Maputo Mozambique
Maputo Mozambique, conception et mise en scène de Thomas Guérineau
À la différence du ménestrel, serviteur, «ministre» attaché à un seigneur, le jongleur est un itinérant et selon, les textes médiévaux, aussi nécessaire à une cérémonie de mariage que le prêtre.
Les jongleurs de passage assurent donc la gaieté des grands moments de l’existence et viennent tirer aussi de l’ennui le châtelain, quand il ne se distraie pas, en chassant ou en faisant la guerre. Avec les bateleurs et saltimbanques, habitués des châteaux, tournois et fêtes publiques, ils savent chanter et jouer d’instruments…
Aujourd’hui, ils ont investi les scènes… Autour du metteur en scène et jongleur Thomas Guérineau qui a réalisé ce Maputo Mozambique, six artistes mozambicains, brillants musiciens, jongleurs, acrobates et danseurs , s’en donnent à cœur joie dans un jeu collectif et pur.
Corps en mouvement, chants, jeux d’instruments aux sons inouïs et pas de danse font la joie du public. Statues animées ils s’amusent de leur souplesse musculaire et articulatoire pour en jouer avec facétie, à la fois dans l’humilité et le panache. Vêtus d’un marcel blanc et d’un pantalon sombre de jogging, ces artistes mozambicains ont pour nom : Ernesto Langa, Lourenço Vasco Lourenço, Dercio da Carolina Alvaro Pandza, José Joaquim Sitoé, Valdovino Claudio De Sousa, Dimas Carlos Tivane.
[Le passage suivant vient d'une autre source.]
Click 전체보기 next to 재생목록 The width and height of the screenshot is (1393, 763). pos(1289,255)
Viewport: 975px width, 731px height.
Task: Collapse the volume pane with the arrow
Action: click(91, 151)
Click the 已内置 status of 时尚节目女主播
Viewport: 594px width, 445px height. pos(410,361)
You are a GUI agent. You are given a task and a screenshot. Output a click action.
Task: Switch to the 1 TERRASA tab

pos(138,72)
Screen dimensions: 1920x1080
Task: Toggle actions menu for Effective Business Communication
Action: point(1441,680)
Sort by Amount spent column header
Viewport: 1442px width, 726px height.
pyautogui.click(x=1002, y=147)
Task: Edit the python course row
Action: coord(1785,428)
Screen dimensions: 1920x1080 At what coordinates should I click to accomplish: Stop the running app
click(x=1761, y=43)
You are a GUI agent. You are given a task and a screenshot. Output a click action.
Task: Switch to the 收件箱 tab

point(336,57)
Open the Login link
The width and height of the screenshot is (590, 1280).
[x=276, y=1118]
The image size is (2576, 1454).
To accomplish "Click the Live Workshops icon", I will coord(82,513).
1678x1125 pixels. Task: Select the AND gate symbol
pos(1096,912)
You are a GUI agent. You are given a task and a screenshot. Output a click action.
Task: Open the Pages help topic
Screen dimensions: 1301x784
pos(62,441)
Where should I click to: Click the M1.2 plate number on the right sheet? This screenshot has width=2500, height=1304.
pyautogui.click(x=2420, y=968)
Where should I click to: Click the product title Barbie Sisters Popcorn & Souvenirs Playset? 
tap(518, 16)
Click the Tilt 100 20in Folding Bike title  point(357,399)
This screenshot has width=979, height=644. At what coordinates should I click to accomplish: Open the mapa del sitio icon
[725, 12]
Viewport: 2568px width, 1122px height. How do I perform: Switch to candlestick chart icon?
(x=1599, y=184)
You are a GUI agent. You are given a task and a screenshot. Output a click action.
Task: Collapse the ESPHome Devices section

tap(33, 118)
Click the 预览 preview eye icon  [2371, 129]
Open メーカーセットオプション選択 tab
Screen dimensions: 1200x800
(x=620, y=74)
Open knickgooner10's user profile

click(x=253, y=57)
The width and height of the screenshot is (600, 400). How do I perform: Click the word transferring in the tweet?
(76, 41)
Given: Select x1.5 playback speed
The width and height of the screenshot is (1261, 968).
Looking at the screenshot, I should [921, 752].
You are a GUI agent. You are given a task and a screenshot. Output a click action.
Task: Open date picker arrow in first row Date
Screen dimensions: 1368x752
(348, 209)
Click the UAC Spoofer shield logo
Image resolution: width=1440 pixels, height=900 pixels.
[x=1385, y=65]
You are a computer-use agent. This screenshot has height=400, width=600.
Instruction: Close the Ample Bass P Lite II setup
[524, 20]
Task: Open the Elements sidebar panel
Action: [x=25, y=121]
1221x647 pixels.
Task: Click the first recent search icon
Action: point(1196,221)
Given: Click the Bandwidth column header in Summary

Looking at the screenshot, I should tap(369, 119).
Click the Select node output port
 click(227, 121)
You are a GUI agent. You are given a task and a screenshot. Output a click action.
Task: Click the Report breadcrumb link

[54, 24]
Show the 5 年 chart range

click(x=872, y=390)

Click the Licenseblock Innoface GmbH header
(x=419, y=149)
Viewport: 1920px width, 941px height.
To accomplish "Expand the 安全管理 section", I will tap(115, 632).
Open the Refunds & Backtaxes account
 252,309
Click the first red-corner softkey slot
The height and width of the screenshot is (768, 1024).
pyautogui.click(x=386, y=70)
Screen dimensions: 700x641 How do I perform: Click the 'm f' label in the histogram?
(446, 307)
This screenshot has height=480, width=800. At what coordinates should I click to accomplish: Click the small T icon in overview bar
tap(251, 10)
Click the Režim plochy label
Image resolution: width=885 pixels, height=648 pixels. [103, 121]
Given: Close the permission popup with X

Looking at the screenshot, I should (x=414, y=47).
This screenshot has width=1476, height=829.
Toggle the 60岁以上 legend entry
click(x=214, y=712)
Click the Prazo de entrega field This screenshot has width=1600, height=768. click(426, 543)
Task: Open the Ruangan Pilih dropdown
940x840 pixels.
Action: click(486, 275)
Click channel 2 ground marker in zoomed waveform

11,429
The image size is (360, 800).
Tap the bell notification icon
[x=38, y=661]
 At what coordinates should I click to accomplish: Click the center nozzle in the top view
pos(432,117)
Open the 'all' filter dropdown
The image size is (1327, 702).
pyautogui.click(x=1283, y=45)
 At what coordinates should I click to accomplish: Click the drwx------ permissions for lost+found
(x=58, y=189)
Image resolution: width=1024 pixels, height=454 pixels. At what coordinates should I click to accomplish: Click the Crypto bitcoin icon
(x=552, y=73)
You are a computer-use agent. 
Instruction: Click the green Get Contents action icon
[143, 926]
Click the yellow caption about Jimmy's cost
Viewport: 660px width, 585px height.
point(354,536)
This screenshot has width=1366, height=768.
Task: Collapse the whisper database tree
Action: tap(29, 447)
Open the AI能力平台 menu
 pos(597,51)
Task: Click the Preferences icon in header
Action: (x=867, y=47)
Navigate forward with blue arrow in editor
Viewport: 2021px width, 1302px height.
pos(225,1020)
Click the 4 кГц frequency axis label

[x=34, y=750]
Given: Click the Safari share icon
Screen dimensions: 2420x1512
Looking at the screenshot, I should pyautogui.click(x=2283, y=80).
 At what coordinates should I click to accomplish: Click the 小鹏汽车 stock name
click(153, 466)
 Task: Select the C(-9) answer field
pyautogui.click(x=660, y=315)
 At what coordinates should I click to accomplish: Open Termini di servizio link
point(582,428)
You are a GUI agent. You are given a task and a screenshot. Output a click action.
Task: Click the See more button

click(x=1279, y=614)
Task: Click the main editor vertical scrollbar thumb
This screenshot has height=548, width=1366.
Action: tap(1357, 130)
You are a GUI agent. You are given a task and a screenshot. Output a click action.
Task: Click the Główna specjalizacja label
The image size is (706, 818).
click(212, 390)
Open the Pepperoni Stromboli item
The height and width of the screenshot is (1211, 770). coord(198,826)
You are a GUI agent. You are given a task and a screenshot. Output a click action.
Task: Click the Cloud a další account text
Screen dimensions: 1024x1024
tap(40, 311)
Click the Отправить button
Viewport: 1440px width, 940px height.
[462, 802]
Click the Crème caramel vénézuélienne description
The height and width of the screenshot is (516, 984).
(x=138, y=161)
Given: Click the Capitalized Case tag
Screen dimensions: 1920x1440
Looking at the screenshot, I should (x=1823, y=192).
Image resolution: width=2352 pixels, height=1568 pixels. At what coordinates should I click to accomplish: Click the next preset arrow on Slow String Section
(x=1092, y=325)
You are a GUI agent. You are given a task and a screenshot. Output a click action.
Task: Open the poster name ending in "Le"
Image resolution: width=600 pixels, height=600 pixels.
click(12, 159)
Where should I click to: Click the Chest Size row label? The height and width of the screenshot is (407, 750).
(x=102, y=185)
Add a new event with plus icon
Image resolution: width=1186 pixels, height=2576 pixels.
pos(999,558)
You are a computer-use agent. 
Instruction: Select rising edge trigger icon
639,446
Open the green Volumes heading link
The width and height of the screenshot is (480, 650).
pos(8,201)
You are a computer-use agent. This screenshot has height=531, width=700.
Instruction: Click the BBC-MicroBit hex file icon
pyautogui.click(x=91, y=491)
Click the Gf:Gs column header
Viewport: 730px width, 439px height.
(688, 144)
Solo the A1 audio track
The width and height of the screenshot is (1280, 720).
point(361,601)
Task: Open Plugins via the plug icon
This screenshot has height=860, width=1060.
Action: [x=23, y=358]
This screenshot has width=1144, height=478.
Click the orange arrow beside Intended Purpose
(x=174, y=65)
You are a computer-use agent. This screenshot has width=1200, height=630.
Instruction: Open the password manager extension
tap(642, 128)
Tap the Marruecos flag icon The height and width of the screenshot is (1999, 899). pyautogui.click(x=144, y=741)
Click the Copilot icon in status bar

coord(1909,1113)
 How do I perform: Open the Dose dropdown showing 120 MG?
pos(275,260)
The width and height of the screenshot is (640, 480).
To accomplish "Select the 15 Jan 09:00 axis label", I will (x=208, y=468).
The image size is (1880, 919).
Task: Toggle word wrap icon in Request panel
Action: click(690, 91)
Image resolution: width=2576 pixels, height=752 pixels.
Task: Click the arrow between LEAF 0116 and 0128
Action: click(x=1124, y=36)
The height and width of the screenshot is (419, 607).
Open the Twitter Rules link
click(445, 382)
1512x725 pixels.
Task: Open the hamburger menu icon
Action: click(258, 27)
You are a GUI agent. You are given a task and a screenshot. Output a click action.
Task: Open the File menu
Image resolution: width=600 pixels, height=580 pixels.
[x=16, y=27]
Ils ont nourri leur création de traditions orales, gestes rituels, improvisations dansées et vocales, rondes de transe, mais aussi d’un jeu entre le noir et le blanc que vient réveiller l’éblouissement solaire de sacs en plastique orange. Un bel art de la récup’…
Percussionnistes, ils font rebondir une balle sur une timbale de peau et de cuivre, avec un son sec. Ils jonglent aussi avec trois balles et des feuilles de plastique en vrac que les acteurs s’échangent, tels des produits cultivés, gestes dont on devine qu’ils sont l’écho traditionnel, l’héritage du travail de la terre.
Un tel jonglage, à la fois corporel et dansé, éclaire la présence physique de ces athlètes, la musique de métronomes, percussions et rhombes, drôles d’instruments ancestraux.
On aimerait que les rondes, feutrées ou endiablées ne s’arrêtent pas de tourner, après que les artistes, placés sur une ligne droite, parallèle à la salle, se soient tous livrés à leur petite musique de percussion personnelle : une balle lancée sur la timbale de peau et de cuivre que leurs partenaires vont rattraper.
Musique et danse, rythme et gestuelle, fusion de balles, sacs en plastique et rhombes, instruments primitifs à vent que l’on fait tourner et qui produisent des sons issus du frottement avec l’air : tout convie à l’enchantement, et à la douce griserie d’un public heureux.
Un spectacle époustouflant de technique et d’art.
Véronique Hotte
Musée du Quai Branly -Théâtre Claude Lévi-Strauss, du 18 au 21 février à 20h, et dimanche 17h www. quaibranly.fr, www.facebook.com/theatreclaudelevistrauss
A Villeneuve-en-Scène/ Festival d’Avignon en juillet prochain.